Clearly, the route we picked was a dead end. Our mse gets stuck at 4.4, a long way from 0 when we tried incrementing both a and b by 0.01. No matter, lets try a different route.

while mse > 0:

a=a+0.1
b=b-0.01
y_ = a * x + b

if np.mean((y — y_)**2) < mse :
mse = np.mean((y — y_)**2)

else :
print (a,b,mse)
break
>> 4.000000000000002 -0.4000000000000002 0.34416766289398254

That seems better. Lets try and plot this and see how well the line fits.

Again, close but could be better. It is obvious that what needs changing is the way we traverse up and down the number line looking for the right values of a and b. But how do we know whether to decrement or increment and if so, by what value? There are a million different paths we could take and there’s no one path for every dataset.

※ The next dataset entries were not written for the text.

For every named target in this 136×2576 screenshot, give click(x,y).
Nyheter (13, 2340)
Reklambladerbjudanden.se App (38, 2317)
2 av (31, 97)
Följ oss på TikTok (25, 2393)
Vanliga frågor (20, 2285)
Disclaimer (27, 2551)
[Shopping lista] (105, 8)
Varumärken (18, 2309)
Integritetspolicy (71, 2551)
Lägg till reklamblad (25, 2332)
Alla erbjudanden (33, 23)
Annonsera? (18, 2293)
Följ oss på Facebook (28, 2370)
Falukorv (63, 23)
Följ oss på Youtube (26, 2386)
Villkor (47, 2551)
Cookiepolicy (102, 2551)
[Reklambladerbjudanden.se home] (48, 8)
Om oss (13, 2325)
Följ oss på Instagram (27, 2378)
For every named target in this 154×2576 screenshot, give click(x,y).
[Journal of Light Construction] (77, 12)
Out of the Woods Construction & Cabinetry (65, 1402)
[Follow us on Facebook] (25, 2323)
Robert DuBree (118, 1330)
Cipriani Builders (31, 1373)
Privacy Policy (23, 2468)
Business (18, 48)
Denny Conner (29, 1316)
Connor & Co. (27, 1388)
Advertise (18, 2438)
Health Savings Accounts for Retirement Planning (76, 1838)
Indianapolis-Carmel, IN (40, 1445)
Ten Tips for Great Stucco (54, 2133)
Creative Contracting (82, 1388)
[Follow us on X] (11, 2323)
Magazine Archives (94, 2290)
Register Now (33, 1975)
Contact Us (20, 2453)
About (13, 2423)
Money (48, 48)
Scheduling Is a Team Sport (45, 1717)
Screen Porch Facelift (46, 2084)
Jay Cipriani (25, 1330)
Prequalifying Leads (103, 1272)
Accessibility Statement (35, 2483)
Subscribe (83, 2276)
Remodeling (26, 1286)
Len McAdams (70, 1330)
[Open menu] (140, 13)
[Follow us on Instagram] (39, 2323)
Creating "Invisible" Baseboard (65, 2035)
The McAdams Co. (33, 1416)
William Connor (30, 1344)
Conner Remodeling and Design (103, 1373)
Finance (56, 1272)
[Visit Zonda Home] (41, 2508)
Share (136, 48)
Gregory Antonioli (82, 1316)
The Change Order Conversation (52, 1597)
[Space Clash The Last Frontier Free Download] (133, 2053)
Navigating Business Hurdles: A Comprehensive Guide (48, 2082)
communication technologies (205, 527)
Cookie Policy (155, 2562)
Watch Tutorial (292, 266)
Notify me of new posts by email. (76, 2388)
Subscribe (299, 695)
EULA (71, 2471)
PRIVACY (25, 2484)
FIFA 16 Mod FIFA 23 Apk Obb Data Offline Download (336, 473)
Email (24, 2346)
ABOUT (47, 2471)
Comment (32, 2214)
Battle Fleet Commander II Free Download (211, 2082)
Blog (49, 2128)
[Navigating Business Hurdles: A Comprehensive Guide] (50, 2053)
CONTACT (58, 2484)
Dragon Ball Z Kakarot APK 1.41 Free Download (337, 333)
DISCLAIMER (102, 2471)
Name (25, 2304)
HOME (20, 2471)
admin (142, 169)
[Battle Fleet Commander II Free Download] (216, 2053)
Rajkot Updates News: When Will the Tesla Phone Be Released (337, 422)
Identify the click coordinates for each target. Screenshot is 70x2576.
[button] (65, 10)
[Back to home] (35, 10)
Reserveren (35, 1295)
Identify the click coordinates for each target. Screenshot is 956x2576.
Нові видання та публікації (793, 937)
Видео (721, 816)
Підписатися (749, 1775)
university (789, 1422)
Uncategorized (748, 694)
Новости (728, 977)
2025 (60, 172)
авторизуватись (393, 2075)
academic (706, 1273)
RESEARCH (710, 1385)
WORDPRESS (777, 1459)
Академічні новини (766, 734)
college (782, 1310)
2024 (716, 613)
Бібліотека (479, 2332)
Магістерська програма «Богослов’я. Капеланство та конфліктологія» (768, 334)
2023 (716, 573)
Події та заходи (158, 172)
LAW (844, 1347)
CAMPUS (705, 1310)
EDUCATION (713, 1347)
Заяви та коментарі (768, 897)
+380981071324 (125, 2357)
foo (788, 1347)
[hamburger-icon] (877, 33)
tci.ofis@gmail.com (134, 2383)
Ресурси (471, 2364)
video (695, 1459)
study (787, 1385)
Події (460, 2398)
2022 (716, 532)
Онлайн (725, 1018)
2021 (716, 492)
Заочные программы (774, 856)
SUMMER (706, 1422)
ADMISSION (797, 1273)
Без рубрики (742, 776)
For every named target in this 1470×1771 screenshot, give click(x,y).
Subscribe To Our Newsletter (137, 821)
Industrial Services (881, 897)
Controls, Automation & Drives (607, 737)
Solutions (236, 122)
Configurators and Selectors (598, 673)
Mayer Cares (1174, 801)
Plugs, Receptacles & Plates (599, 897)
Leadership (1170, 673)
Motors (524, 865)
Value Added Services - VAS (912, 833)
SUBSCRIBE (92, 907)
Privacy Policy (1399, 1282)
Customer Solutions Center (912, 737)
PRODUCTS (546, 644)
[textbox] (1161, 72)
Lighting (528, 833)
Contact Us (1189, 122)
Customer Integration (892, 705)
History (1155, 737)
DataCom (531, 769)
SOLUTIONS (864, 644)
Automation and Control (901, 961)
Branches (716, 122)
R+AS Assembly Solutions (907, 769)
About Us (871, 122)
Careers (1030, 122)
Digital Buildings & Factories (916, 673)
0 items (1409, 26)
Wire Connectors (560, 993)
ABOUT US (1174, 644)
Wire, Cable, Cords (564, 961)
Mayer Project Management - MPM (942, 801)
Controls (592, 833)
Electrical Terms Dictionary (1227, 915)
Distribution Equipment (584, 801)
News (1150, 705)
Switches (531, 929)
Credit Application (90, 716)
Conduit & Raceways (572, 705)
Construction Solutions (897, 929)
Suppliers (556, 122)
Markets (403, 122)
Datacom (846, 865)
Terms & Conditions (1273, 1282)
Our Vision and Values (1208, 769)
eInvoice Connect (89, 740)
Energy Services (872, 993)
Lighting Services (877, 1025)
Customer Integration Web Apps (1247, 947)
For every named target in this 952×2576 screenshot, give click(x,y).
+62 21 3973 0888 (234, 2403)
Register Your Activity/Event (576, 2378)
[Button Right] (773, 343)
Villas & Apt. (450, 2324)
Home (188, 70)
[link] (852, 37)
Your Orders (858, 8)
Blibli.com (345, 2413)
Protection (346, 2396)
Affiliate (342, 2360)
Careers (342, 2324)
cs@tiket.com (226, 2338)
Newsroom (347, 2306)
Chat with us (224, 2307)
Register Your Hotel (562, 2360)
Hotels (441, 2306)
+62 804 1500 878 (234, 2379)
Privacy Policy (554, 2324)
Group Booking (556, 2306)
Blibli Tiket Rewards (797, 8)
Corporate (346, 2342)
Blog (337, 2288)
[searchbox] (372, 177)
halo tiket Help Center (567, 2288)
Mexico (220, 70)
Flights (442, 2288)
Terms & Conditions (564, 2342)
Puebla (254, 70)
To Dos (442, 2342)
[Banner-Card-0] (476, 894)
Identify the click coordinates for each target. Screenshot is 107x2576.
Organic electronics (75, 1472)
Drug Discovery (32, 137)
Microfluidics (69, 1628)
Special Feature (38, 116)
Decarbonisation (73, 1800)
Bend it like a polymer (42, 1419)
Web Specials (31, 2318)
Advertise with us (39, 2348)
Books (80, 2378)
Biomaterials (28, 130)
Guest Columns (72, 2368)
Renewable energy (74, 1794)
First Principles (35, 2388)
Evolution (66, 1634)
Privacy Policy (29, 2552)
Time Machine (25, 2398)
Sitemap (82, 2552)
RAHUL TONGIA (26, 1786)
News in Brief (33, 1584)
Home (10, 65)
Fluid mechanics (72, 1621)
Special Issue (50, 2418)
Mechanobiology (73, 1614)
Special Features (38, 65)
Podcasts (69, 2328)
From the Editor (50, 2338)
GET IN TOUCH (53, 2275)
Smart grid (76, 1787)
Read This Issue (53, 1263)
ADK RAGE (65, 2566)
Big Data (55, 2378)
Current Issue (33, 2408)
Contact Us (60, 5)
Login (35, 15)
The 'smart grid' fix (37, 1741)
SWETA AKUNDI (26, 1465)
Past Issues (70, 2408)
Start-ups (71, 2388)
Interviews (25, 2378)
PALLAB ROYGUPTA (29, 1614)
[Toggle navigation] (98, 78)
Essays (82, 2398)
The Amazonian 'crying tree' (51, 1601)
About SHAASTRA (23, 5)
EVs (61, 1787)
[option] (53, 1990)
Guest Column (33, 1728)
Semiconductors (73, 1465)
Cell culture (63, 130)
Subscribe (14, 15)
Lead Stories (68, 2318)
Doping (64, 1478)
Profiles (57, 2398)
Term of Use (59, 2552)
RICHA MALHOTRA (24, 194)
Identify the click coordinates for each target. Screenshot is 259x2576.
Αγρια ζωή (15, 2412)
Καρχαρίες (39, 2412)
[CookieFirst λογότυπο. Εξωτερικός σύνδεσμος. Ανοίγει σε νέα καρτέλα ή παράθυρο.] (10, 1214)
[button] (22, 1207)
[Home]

The answer to this question is Gradient Descent. We minimise the loss by travelling iteratively in the direction of the steepest descent of negative gradient of the loss.

A model hyperparameter called the learning rate determines the step size. learning rate x gradient gives the value by which we update a and b. We’ll look deeper into the gradient descent algorithm in a later post.